Loin de la nature sauvage et des champs gigantesques des quatre-vingt-dix minutes précédentes, Terrence Malick termine son film en périphérie d’une petite ville. Autour d’un chemin de fer, deux adolescentes s’étant enfuies de leur pensionnat discutent des garçons qu’elles connaissent – l’une des deux filles explique à l’autre que son amoureux, à qui elle avait donné rendez-vous ici, ne viendra plus. C’est la plus âgée des deux qui parle mais on ne peut détacher nos yeux de l’autre, minuscule dans le coin gauche du cadre. Voix off des Moissons du ciel, Linda (Linda Manz) écoute attentivement son amie et pour la première fois du film, face à cette grande fille de peu son ainée, semble enfin une enfant. Le décor est gris, l’horizon n’a jamais semblé aussi proche et le film se termine sur cette jeune fille quittant le cadre. Tous les personnages se sont séparés, les immenses champs sont désormais derrière nous et pourtant la mélancolie ne prend pas le dessus. Une fois Les Moissons du ciel terminé, on ne pense qu’à la voix qui nous a accompagnés, qu’à cette silhouette qui vient de disparaître. On ne pense qu’à Linda et à la vie qui l’attend. Le vent ne souffle plus et avant d’avancer jusqu’à l’écran noir, la jeune fille s’arrête et se tourne vers nous. Après avoir traversé d’infinis espaces, l’intimité de cette dernière scène bouleverse, pris à témoins que nous sommes par cette enfant laissant derrière elle passé et famille.

 

Forcé de quitter Chicago suite au meurtre accidentel de son contremaître, Bill (Richard Gere), accompagné de sa petite amie Abby (Brooke Adams) et de sa soeur Linda rejoint le Texas pour s’y cacher et y gagner un peu d’argent. Notre première confrontation avec les grands champs de blé où arrivent les personnages, après les obscures minutes en ville, est un choc visuel. La photographie de Néstor Almendros (Le Genou de Claire d’Éric Rohmer, La Gueule ouverte de Maurice Pialat, L’Histoire d’Adèle H. de François Truffaut…), le montage elliptique, le tournage durant « l’heure bleue » – quand le soleil vient de se coucher et que la nuit n’est pas encore tombée – procurent aux plans de Terrence Malick un caractère magique, flottant, où l’image est au centre de tout. L’immensité du décor où sont invités les personnages les perd dans un cadre dont ils ne seront jamais le cœur. Le vent souffle dans les cheveux, le blé bouge, la poussière vole et quoi qu’ils fassent, Abby, Linda et Bill ne sont qu’un tout, qu’une partie infime de l’image.
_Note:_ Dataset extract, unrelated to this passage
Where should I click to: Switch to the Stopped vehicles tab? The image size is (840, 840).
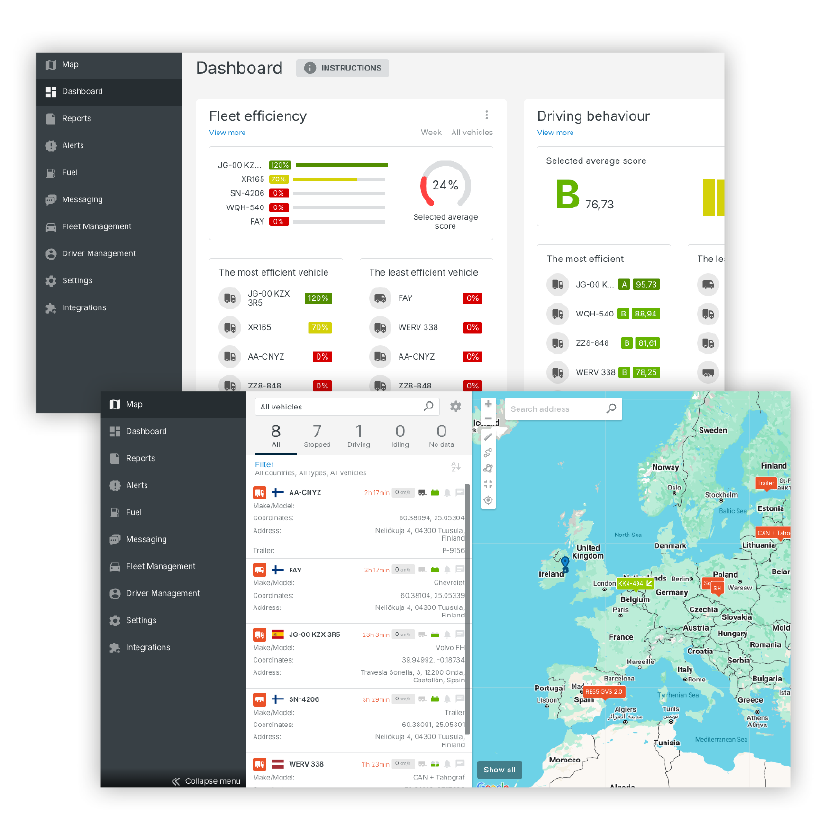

Au milieu de la démesure de ces champs où il est impossible d’avoir un seul instant d’intimité – alors que Bill fait croire à ses compagnons qu’Abby est sa sœur – se trouve une grande bâtisse, la maison du riche fermier (Sam Shepard). L’ombre de cette maison s’étend sur les travailleurs et semble veiller sur eux jour et nuit. Tel celui d’un démiurge, le souffle du fermier – dont on ne connait ni le nom, ni le prénom – est derrière chaque scène, chaque action des personnages. Quand, gravement malade, il se marie avec Abby – Bill pensant que cette tromperie leur apportera tout l’argent dont ils ont besoin –, la cruauté de la situation renverse le film. Notre sympathie pour Bill s’envole et une grande pitié pour Abby et le fermier s’empare de nous. Les grands espaces deviennent trop petits pour eux tous et le fermier, sur le toit de sa maison ou avec sa longue-vue, passe de plus en plus de temps à espionner autour de lui. Il devient alors difficile d’être seul et cette immensité sans mur étouffe. Changés en voyeurs, sentant sans cesse le regard des autres sur eux, plus encore qu’un ménage à trois, Abby, Bill et le fermier ne sont qu’un seul être, complexe, passant de l’amour à la haine, de la bonté à la colère. Terrence Malick voulait que ses images se suffisent à elles-mêmes, que la narration passe essentiellement par elles. Plus les minutes passent et plus la beauté du monde empêche les personnages de vivre. Ils y sont attachés, comme prisonniers d’une immensité où ils ne peuvent se projeter. Trop beaux et trop grands, ces champs, cette immense bâtisse les aliène. Une nuit, à travers un rideau, le fermier voit Bill embrasser Abby. La voix off nous accompagne : « On aurait dit que le diable était à la ferme ». Au milieu de ces adultes qui se déchirent, une jeune fille se promène.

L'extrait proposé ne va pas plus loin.